Memory mangement unit (MMU)

CPU works with MMU to translate virtual addresses to physical addresses at every reference during runtime. The translation is performed by the hardware, but it depends on mappings set up by the OS. The MMU will also check the validity of the access (e.g. permissions).

Segmentation

Naive solution to memory management:

Let’s just place the entire virtual address space contiguously in physical memory!

Problem: huge unused region between heap and stack (internal fragmentation).

Let’s try mapping each region of virtual memory independently:

Each region is referred to as a segment, which has an associated base address and size. Translate virtual address to physical address by interpreting virtual address as two parts:

• segment selector bits
• offset bits

Sample 14-bit virtual address: 11000010010010
Assuming max segment size is 4KB (need 12 bits for offset).

        1    1        000010010010
|--segment selector--|---offset---|

        +----------+-------+-------+
        | segment  | base  | size  |
        +----------+-------+-------+
        |    00    |  6KB  |  2KB  |
        +----------+-------+-------+
        |    01    |  8KB  |  2KB  |
        +----------+-------+-------+
        |    10    |  12KB |  2KB  |
        +----------+-------+-------+
        |    11    |  16KB |  2KB  |
        +----------+-------+-------+

physical address: segment base + offset

Use segment selector bits to index into segment table to retrieve segment base. Derive physical address by adding offset bits to segment base. Check for valid access by comparing with size – an invalid access is referred to a segmentation fault (this is where the term comes from!).

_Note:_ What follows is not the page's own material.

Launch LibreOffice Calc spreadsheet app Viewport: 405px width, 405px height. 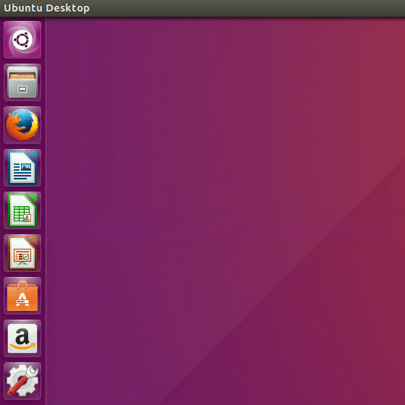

Problems with segmentation:

• What if a segment (e.g. stack/heap) grows large and collides with another segment?
• External fragmentation: free space trapped between allocated segments

Segmentation is not widely used today.

Towards paging

Goals

• eliminate fragmentation
• don’t allocate memory that won’t be used
• enable fine-grained sharing

Paging

Goals

1. Eliminate fragmentation
2. Don’t allocate memory that won’t be used
3. Enable fine-grained sharing

Let’s divide virtual and physical memory into fixed-sized pages.

Translation

Similar concept to to segmentation using selector bits.

Interpret virtual address as two parts:

• virtual page number (VPN)
• page offset

Translate VPN into physical frame number PFN using page table.

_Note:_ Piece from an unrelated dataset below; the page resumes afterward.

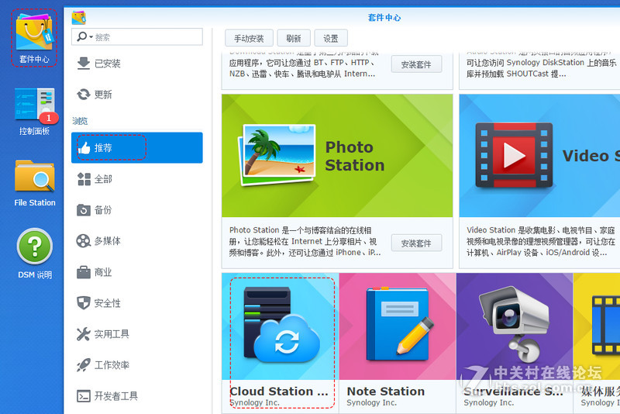Open the 安全性 category
The height and width of the screenshot is (414, 620).
(x=107, y=303)

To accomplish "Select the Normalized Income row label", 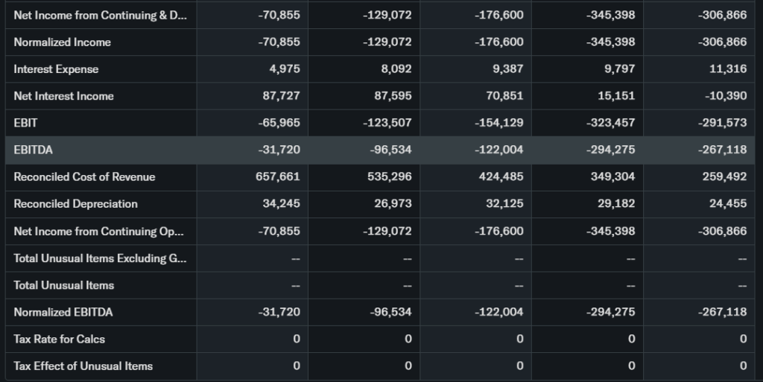I will tap(62, 42).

phys_addr = page_table[virt_addr / page_size] + virt_addr % page_size

VPN is the index into the page table to retrieve page table entry (PTE). PFN (physical frame number), contained within PTE is the index into physical memory to retrieve physical frame.

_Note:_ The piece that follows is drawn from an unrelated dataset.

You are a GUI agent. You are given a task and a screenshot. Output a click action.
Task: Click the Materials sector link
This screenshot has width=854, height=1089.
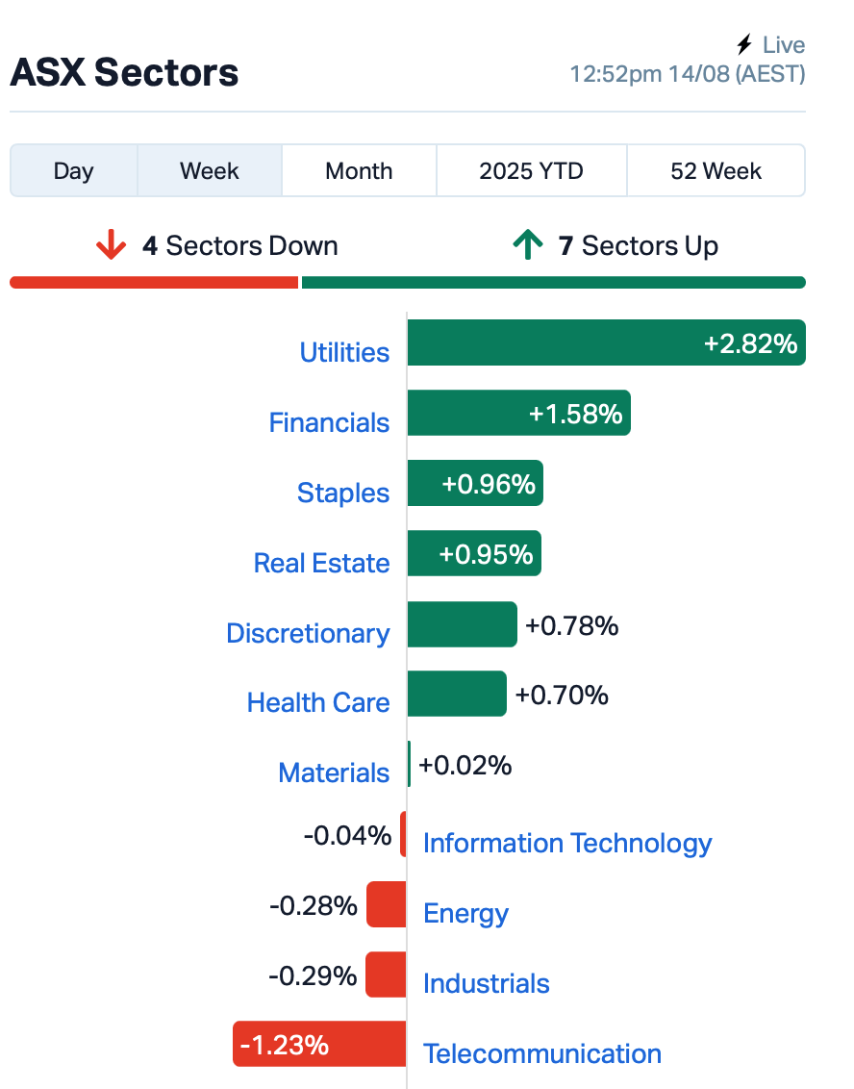(x=334, y=772)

Another example, with PFNs and PFNs filled in:

Another one, focusing on page table arithmetic:

Assume 8-bit virtual address space, 10-bit physical address space (physical address space is larger than virtual address space, more RAM than virtual memory), and each page is 64 bytes.

• How many virtual pages per process?
  • Can address 2^8 = 256 of virtual bytes
  • 256B / 64B = 4 virtual pages
• How many physical frames in RAM?
  • Can address 2^10 = 1024 of physical bytes
  • 1024B / 64B = 16 physical frames
• How many entries in per-process page table?
  • Since each process has 4 virtual pages, need 4 entries to translate each one to a frame

• Given the following page table, translate the virtual address 241 to a physical address.

  VPN  PFN
      +---+
  0   | 2 |
      +---+
  1   | 5 |
      +---+
  2   | 1 |
      +---+
  3   | 8 |
      +---+
  

  Represent 241 in binary: 0b11110001. Each process has 4 entries in its page table, so use upper 2 bits 11 to index into page table. VPN 3 translates to PFN 8 (0b1000). Use remaining 6 bits to address into frame (need 6 bits to address into 64B frame.)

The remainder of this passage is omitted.